● Exercise aim
Images are to be left out; everything else in the records gets copied exactly.
▬▬▬▬▬▬▬▬▬▬
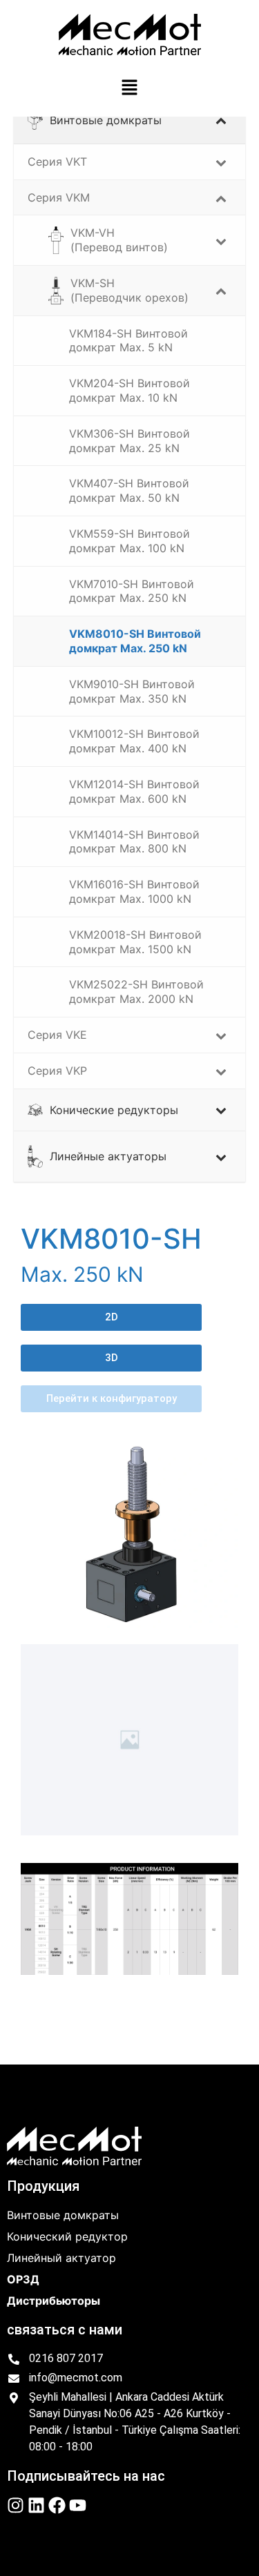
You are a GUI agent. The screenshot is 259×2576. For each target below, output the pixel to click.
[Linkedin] (36, 2505)
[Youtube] (77, 2505)
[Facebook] (57, 2505)
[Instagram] (15, 2505)
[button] (129, 88)
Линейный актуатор (61, 2258)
▬▬▬▬▬▬▬▬▬▬
● Task output
You are a GUI agent. The screenshot is 259×2576. For each target below, output the pixel to click.
[Linkedin] (36, 2505)
[Youtube] (77, 2505)
[Facebook] (57, 2505)
[Instagram] (15, 2505)
[button] (129, 88)
Линейный актуатор (61, 2258)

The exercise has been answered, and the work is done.